• Given request 1:
List each distinct address beginning with "example.com" that appears in the Zend Framework routing text.
• Given request 2:
In the Zend Framework routing text, copy word for word the passage from "One of the application" to "help me out?".

One of the application I am developing using Zend Framework requires the user's profile page to be accessed via website.com/username, while other pages should be accessed by website.com/controller_name/action_name
I am not too sure how can this be achieved, however, I feel this can be done with some tweaks in the .htaccess file.
Can someone here please help me out?
Many thanks in advance
As suggested before, you can use a custom route that will route single level requests. However, this will also override the default route. If you're using modules, this will no longer work example.com/<module>.
I have done this before but only for static pages. I wanted this:
example.com/about
instead of this:
example.com/<some-id>/about
while maintaining the default route so this still works
example.com/<module>
example.com/<controller>
The way I did this was using a plugin to test if my request could be dispatched. If the request could not be dispatched using the default route, then I would change the request to the proper module to load my page. Here is a sample plugin:
class My_Controller_Plugin_UsernameRoute extends Zend_Controller_Plugin_Abstract
{
public function preDispatch(Zend_Controller_Request_Abstract $request)

• Listed entries:
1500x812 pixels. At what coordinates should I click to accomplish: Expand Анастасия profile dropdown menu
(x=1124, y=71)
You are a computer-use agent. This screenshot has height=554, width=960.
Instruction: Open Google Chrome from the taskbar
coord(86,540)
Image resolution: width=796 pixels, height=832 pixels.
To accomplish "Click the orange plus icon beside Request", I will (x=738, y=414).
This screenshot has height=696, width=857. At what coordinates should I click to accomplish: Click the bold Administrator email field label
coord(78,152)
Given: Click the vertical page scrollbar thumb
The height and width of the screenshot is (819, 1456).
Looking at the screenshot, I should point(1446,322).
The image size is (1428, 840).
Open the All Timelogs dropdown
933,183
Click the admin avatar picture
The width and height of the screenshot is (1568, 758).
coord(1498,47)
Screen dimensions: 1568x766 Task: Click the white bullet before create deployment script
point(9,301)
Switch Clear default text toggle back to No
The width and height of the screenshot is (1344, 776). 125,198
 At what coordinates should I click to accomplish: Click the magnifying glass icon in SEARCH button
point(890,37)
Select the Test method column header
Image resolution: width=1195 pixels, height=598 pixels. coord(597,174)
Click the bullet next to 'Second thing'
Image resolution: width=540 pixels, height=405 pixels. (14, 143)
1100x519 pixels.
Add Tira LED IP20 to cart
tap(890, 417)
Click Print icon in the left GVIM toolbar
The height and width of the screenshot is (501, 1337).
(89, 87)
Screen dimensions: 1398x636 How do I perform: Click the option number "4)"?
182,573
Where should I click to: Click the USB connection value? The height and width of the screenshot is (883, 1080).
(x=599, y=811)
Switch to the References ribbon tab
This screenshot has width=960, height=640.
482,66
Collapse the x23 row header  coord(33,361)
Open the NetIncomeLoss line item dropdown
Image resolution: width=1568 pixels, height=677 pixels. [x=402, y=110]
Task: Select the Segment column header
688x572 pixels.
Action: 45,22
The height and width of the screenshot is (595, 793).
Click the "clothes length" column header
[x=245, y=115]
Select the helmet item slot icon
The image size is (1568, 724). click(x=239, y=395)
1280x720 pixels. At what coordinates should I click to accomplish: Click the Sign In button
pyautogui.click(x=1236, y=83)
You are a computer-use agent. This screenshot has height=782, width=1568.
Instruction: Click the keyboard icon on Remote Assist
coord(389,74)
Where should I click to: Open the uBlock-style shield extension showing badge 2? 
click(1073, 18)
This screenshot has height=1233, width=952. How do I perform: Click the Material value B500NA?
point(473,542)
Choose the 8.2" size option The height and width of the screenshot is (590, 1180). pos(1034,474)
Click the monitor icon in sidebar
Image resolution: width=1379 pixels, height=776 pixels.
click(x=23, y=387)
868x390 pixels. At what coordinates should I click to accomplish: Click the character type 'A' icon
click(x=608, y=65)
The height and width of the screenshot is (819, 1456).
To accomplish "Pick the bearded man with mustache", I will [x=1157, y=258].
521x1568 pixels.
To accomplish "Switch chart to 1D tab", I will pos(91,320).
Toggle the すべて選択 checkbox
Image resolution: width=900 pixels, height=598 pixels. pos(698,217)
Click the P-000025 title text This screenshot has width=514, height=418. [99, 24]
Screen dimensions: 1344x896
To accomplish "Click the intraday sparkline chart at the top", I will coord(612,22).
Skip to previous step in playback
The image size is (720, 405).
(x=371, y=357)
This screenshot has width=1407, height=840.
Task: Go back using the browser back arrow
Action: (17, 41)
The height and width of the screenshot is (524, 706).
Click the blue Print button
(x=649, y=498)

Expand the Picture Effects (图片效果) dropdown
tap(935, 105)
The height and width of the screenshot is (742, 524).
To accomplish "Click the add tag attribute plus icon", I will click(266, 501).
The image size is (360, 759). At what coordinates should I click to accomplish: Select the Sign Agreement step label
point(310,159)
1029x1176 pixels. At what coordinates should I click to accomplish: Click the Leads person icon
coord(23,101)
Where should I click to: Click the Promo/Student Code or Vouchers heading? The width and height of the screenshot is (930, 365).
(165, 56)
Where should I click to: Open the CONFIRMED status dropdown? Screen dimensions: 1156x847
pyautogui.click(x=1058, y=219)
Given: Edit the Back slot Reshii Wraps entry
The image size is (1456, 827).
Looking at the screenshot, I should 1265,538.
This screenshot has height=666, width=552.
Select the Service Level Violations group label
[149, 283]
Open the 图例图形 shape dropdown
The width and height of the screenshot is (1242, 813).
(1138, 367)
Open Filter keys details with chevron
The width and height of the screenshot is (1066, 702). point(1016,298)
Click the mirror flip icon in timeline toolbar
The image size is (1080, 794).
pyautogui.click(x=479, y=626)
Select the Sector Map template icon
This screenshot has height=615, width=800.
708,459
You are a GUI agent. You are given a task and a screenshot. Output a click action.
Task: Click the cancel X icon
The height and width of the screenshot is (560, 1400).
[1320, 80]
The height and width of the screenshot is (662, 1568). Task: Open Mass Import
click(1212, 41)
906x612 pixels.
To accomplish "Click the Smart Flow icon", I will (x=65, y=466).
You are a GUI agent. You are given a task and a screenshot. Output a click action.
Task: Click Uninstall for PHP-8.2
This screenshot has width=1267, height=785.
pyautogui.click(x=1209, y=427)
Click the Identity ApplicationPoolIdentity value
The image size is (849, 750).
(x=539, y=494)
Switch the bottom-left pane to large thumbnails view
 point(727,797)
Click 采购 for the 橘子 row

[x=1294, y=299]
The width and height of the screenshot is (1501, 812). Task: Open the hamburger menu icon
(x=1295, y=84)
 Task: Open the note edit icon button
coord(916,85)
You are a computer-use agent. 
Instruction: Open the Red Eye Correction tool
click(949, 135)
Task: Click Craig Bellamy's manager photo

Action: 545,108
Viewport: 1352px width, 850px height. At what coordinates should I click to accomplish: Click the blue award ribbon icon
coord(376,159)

• Exercise answer 1:
example.com/<module>
example.com/about
example.com/<some-id>/about
example.com/<controller>

• Exercise answer 2:
One of the application I am developing using Zend Framework requires the user's profile page to be accessed via website.com/username, while other pages should be accessed by website.com/controller_name/action_name
I am not too sure how can this be achieved, however, I feel this can be done with some tweaks in the .htaccess file.
Can someone here please help me out?